▶ Brief: Rewrite the records below, changing every "pixels" to "px" and leaving everything else unchanged.

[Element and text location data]
--
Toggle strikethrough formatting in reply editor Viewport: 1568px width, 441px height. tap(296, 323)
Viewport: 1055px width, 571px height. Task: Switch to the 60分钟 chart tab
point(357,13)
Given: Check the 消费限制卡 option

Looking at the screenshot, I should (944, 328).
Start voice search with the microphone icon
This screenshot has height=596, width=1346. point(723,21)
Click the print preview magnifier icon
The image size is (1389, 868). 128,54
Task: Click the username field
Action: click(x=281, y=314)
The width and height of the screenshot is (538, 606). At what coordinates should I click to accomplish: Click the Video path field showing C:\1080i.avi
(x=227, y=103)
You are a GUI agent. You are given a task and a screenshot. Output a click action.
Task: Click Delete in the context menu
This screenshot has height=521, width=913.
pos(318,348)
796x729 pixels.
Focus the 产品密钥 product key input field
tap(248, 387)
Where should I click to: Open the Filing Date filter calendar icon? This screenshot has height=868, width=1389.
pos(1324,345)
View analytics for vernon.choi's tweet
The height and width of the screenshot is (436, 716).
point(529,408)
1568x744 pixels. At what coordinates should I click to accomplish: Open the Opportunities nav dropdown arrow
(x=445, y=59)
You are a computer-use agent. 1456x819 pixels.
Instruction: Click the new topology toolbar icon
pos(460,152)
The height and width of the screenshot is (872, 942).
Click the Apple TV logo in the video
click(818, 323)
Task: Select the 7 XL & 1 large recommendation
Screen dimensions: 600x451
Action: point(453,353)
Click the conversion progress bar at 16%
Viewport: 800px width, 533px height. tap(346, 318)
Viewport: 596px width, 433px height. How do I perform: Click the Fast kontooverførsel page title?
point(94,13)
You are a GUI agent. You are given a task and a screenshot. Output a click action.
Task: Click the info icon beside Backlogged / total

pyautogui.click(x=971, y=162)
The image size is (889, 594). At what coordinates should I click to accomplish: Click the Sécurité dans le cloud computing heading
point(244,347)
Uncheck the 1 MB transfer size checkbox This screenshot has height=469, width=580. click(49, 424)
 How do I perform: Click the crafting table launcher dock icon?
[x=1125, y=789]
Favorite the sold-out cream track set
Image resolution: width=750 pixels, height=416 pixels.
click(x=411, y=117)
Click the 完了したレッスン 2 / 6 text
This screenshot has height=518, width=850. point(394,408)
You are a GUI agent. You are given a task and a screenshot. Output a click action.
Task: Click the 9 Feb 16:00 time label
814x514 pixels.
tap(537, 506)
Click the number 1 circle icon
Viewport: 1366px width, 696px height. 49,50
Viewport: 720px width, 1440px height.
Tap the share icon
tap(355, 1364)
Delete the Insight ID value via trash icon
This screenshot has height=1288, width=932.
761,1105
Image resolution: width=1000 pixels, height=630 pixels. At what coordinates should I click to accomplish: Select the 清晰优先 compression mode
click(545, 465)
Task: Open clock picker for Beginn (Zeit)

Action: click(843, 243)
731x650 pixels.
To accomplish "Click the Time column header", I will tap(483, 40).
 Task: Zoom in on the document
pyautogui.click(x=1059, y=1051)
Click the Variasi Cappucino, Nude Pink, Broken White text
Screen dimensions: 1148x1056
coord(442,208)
--
▶ Written solution:
Toggle strikethrough formatting in reply editor Viewport: 1568px width, 441px height. tap(296, 323)
Viewport: 1055px width, 571px height. Task: Switch to the 60分钟 chart tab
point(357,13)
Given: Check the 消费限制卡 option

Looking at the screenshot, I should (944, 328).
Start voice search with the microphone icon
This screenshot has height=596, width=1346. point(723,21)
Click the print preview magnifier icon
The image size is (1389, 868). 128,54
Task: Click the username field
Action: click(x=281, y=314)
The width and height of the screenshot is (538, 606). At what coordinates should I click to accomplish: Click the Video path field showing C:\1080i.avi
(x=227, y=103)
You are a GUI agent. You are given a task and a screenshot. Output a click action.
Task: Click Delete in the context menu
This screenshot has height=521, width=913.
pos(318,348)
796x729 px.
Focus the 产品密钥 product key input field
tap(248, 387)
Where should I click to: Open the Filing Date filter calendar icon? This screenshot has height=868, width=1389.
pos(1324,345)
View analytics for vernon.choi's tweet
The height and width of the screenshot is (436, 716).
point(529,408)
1568x744 px. At what coordinates should I click to accomplish: Open the Opportunities nav dropdown arrow
(x=445, y=59)
You are a computer-use agent. 1456x819 px.
Instruction: Click the new topology toolbar icon
pos(460,152)
The height and width of the screenshot is (872, 942).
Click the Apple TV logo in the video
click(818, 323)
Task: Select the 7 XL & 1 large recommendation
Screen dimensions: 600x451
Action: point(453,353)
Click the conversion progress bar at 16%
Viewport: 800px width, 533px height. tap(346, 318)
Viewport: 596px width, 433px height. How do I perform: Click the Fast kontooverførsel page title?
point(94,13)
You are a GUI agent. You are given a task and a screenshot. Output a click action.
Task: Click the info icon beside Backlogged / total

pyautogui.click(x=971, y=162)
The image size is (889, 594). At what coordinates should I click to accomplish: Click the Sécurité dans le cloud computing heading
point(244,347)
Uncheck the 1 MB transfer size checkbox This screenshot has height=469, width=580. click(49, 424)
 How do I perform: Click the crafting table launcher dock icon?
[x=1125, y=789]
Favorite the sold-out cream track set
Image resolution: width=750 px, height=416 px.
click(x=411, y=117)
Click the 完了したレッスン 2 / 6 text
This screenshot has height=518, width=850. point(394,408)
You are a GUI agent. You are given a task and a screenshot. Output a click action.
Task: Click the 9 Feb 16:00 time label
814x514 px.
tap(537, 506)
Click the number 1 circle icon
Viewport: 1366px width, 696px height. 49,50
Viewport: 720px width, 1440px height.
Tap the share icon
tap(355, 1364)
Delete the Insight ID value via trash icon
This screenshot has height=1288, width=932.
761,1105
Image resolution: width=1000 px, height=630 px. At what coordinates should I click to accomplish: Select the 清晰优先 compression mode
click(545, 465)
Task: Open clock picker for Beginn (Zeit)

Action: click(843, 243)
731x650 px.
To accomplish "Click the Time column header", I will tap(483, 40).
 Task: Zoom in on the document
pyautogui.click(x=1059, y=1051)
Click the Variasi Cappucino, Nude Pink, Broken White text
Screen dimensions: 1148x1056
coord(442,208)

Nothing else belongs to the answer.